Tuesday, September 6, 2011

Toshiba Goes Up Against Eye-Fi, with Wi-Fi ‘FlashAir’ SD Card:

Hopefully Toshiba will put more effort into its Wi-Fi SD cards than it has into this press photo


It’s odd that it took so long, but four years after Eye-Fi launched its SD card with on-board Wi-Fi radio, somebody else has joined up the wireless memory card game.


That someone is Toshiba, and the card is called the FlashAir. Toshiba claims in its press release that the FlashAir is “the world’s first SDHC memory card with embedded wireless LAN functionality that is fully compliant with the SD Memory Card Standard,” something the good folks at Eye-Fi might take issue with.


The cards will come in one size initially — 8GB — and do something that the Eye’Fi cards don’t: two-way transfer. Not only can photos be sent to and from a server, they can also make peer-to-peer transfers. Yes, if you and a friend both have FlashAir cards in your cameras, then you will be able to send pictures to each other, no computer required.


The launch date isn’t until February 2012, which means the details still need to be written. We do know that the cards will require compatible cameras for P2P sharing, and that the cards will support 802.11n, WEP, TKIP, AES (WPA, WPA2) encryption and RAW, JPG and movie files, and that it will work at Class 6 speeds when used as a regular SD card.


But will the cards geotag images? And Will Toshiba manage to make its companion computer software as horrible and hard to use as the Eye-Fi equivalent? Only time will tell.

### SUPPLIED DATA:
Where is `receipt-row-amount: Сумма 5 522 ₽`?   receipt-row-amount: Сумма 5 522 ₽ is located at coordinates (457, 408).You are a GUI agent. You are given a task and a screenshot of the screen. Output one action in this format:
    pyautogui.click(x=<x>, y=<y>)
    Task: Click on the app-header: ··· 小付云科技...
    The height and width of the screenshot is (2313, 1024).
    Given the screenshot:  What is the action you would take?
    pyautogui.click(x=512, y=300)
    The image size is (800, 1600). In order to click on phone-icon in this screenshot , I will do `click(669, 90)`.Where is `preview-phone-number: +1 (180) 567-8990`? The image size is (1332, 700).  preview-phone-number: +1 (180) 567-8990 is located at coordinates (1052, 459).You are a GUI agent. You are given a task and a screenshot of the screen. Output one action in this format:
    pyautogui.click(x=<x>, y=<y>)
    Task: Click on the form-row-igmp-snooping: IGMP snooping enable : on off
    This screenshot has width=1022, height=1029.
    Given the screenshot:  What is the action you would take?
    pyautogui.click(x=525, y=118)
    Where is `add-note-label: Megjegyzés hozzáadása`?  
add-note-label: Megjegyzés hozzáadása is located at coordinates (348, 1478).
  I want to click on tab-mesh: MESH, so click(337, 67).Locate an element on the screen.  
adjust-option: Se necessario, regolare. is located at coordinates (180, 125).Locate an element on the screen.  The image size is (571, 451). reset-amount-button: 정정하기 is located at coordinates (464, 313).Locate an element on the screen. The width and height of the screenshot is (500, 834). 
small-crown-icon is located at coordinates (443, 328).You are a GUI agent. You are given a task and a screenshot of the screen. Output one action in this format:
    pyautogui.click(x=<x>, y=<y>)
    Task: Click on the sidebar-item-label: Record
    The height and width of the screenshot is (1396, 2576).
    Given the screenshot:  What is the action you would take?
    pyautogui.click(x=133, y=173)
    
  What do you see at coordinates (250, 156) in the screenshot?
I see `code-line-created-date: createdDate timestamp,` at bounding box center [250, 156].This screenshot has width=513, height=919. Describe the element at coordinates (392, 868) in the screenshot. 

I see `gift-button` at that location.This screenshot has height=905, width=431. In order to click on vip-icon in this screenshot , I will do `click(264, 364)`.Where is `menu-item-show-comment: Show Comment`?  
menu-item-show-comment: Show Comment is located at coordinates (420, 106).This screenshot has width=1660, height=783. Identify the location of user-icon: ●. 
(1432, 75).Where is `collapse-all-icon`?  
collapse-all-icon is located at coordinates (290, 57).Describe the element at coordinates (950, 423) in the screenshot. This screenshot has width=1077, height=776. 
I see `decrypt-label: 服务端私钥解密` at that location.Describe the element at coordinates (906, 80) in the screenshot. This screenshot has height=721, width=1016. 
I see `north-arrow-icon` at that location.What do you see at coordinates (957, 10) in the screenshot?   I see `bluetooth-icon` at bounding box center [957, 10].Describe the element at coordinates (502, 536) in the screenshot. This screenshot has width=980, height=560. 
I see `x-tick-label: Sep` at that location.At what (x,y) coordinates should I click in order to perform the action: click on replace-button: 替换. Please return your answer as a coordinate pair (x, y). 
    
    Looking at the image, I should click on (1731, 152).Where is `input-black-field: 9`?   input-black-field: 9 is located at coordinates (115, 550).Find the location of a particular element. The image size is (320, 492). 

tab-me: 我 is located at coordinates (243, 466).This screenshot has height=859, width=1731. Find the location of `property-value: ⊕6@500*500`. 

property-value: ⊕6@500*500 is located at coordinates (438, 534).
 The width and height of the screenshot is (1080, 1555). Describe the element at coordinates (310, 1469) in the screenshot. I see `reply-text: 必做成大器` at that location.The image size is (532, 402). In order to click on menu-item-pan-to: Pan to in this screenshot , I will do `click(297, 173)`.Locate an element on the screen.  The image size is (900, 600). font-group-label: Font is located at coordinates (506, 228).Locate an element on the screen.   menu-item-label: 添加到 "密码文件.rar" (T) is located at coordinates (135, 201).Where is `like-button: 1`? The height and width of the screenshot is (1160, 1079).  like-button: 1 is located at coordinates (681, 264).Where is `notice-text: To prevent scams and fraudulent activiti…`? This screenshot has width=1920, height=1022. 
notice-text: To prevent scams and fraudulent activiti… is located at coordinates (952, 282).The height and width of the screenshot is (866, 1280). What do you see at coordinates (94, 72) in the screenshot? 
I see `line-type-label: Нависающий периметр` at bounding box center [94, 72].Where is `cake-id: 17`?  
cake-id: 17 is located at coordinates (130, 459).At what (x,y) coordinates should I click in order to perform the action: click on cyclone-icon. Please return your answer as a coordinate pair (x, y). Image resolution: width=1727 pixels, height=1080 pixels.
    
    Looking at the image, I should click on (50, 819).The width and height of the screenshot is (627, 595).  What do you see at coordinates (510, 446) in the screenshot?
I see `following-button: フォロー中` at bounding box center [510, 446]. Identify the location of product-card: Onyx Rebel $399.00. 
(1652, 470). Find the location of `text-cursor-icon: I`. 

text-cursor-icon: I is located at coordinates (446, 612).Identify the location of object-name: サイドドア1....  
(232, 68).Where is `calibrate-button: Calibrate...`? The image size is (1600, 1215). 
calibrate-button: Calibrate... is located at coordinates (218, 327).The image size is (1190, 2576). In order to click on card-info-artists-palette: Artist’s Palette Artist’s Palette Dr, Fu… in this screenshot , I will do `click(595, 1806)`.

### ACTIVITY:
Reproduce the passage of the Toshiba FlashAir article starting with "Hopefully Toshiba will" and going on through "memory card game.".

### SOLUTION TO THE EXERCISE:
Hopefully Toshiba will put more effort into its Wi-Fi SD cards than it has into this press photo


It’s odd that it took so long, but four years after Eye-Fi launched its SD card with on-board Wi-Fi radio, somebody else has joined up the wireless memory card game.